Kristina Hamilton avait 43 ans, trois enfants, un divorce en cours et un emploi à temps plein lorsque son corps a commencé à lâcher. Des plaies cutanées, des éruptions qui ne disparaissaient pas, des articulations enflées, des difficultés à avaler. L’explication semblait évidente : le stress la déchirait de l’intérieur. C’est ce qu’elle a cru pendant des mois.

Mais le corps ne mentait qu’à moitié. Avec le temps, des symptômes sont apparus qu’aucune théorie liée au stress ne pouvait expliquer : ses doigts sont devenus d’un blanc fantomatique, comme si la circulation s’en était tout simplement retirée. Puis est arrivé quelque chose d’encore plus difficile à ignorer — ses dents ont commencé à tomber. Ce n’était pas un épuisement émotionnel. C’était une maladie rare qui menace sa vie, avec un pronostic que les médecins ne peuvent toujours pas déterminer avec certitude.

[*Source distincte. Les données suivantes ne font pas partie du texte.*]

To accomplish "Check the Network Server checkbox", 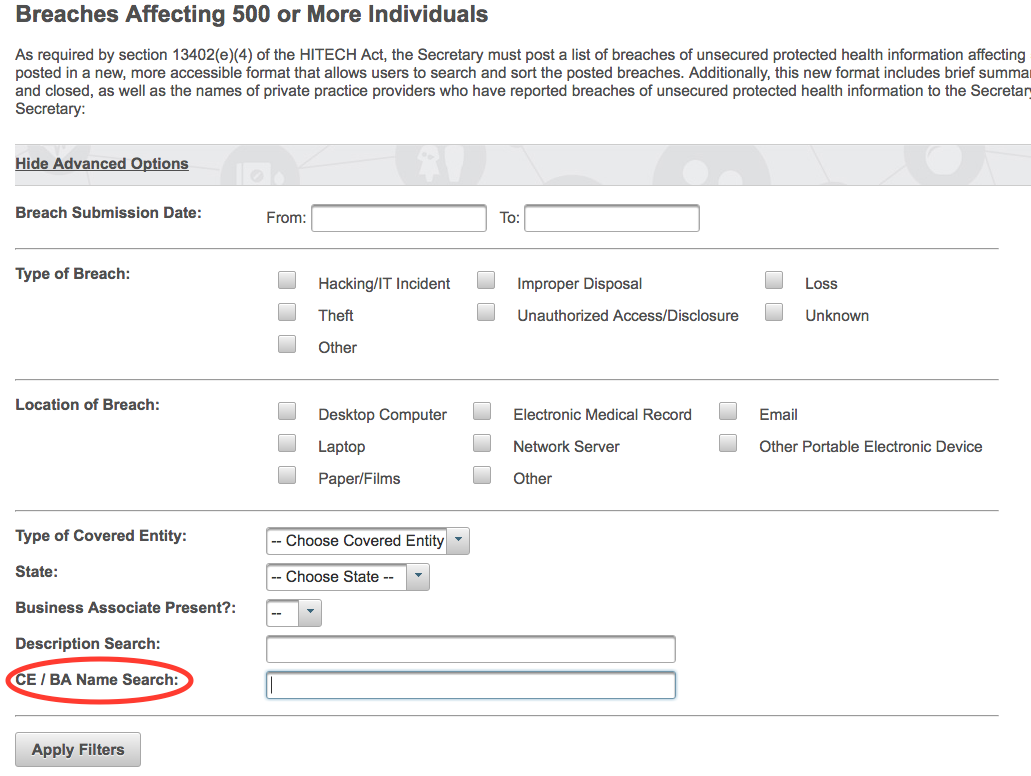I will click(x=482, y=444).
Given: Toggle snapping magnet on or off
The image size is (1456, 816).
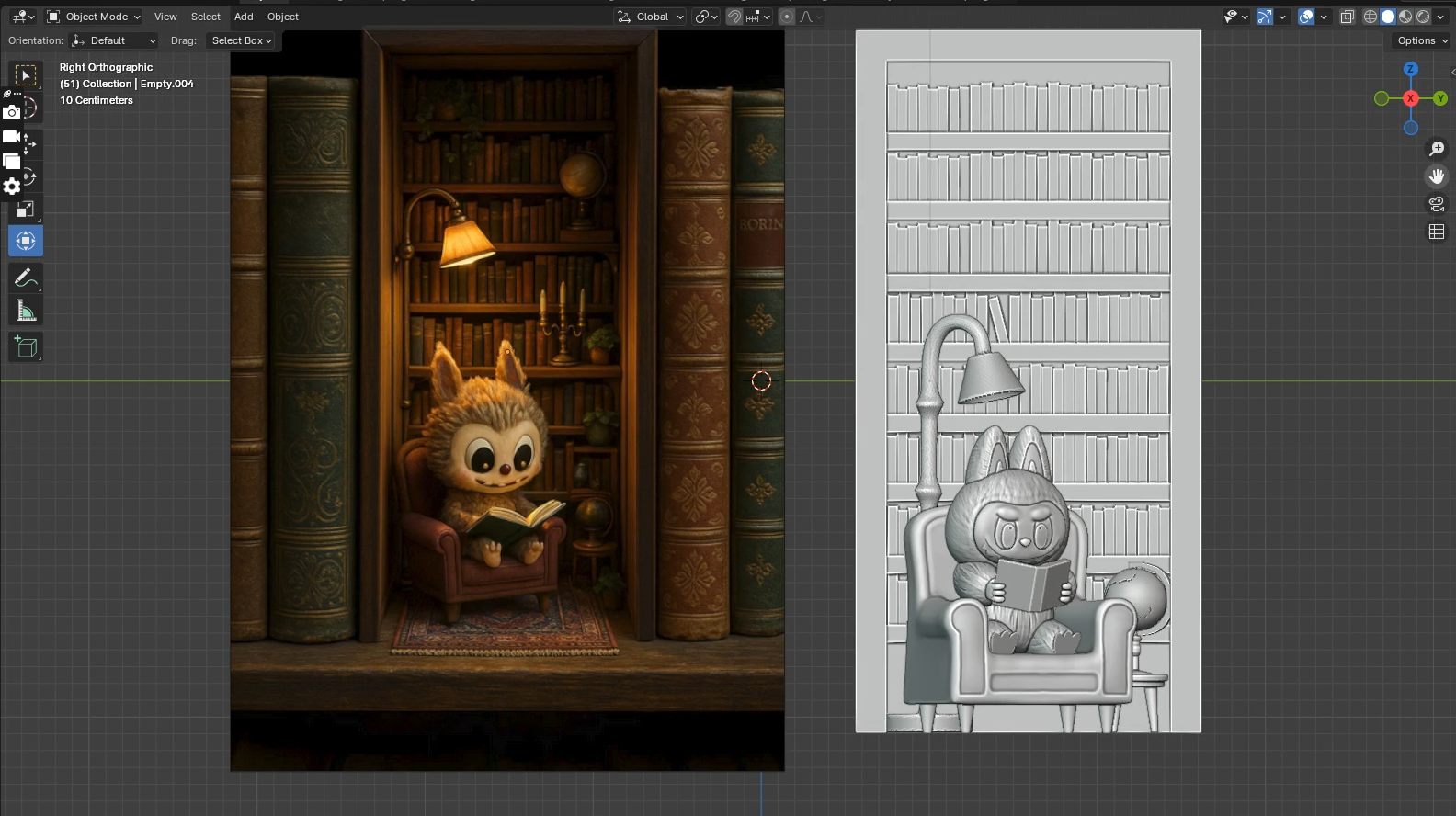Looking at the screenshot, I should 734,17.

Le cas de Kristina illustre l’une des erreurs les plus dangereuses que le corps peut vous amener à croire : que les symptômes de quelque chose de grave correspondent parfaitement à l’histoire de vie que vous êtes en train de vivre. Quand le contexte justifie la douleur, il est facile de ne pas chercher plus loin. Et parfois, ce retard a un coût qui ne peut pas être mesuré.